▶ [Assignment]
Take the data from its first line. Print each line exactly until the line containing "Task: Click the kizai.top text in the field" has been printed too.

Pixel coordinate grounding data:
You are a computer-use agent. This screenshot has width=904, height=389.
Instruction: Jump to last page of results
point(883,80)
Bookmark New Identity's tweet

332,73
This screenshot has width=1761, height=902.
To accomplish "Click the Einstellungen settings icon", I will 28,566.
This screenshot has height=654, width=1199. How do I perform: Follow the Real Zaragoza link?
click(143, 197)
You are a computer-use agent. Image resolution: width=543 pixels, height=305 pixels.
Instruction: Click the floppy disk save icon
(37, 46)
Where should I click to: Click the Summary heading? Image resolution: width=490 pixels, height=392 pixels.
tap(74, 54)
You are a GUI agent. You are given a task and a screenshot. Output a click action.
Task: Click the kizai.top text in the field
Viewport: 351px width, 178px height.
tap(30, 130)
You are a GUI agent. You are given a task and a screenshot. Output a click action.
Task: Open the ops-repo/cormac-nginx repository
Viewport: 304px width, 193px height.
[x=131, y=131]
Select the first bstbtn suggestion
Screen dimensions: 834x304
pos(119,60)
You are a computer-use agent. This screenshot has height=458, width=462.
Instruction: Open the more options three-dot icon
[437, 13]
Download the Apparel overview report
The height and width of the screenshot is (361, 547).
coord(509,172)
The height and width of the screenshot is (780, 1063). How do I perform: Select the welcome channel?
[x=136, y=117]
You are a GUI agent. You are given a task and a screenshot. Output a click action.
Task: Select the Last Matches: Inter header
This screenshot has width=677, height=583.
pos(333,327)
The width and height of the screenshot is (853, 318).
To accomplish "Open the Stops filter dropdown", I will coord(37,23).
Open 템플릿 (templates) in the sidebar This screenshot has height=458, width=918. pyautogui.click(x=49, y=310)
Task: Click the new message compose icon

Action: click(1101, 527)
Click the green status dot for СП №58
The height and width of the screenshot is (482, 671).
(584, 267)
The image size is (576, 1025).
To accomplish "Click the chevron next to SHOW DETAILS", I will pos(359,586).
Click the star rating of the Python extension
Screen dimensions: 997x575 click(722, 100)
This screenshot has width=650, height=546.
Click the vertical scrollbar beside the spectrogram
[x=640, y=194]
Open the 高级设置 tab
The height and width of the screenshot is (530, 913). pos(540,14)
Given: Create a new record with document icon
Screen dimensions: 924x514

▶ [Problem solution]
You are a computer-use agent. This screenshot has width=904, height=389.
Instruction: Jump to last page of results
point(883,80)
Bookmark New Identity's tweet

332,73
This screenshot has width=1761, height=902.
To accomplish "Click the Einstellungen settings icon", I will 28,566.
This screenshot has height=654, width=1199. How do I perform: Follow the Real Zaragoza link?
click(143, 197)
You are a computer-use agent. Image resolution: width=543 pixels, height=305 pixels.
Instruction: Click the floppy disk save icon
(37, 46)
Where should I click to: Click the Summary heading? Image resolution: width=490 pixels, height=392 pixels.
tap(74, 54)
You are a GUI agent. You are given a task and a screenshot. Output a click action.
Task: Click the kizai.top text in the field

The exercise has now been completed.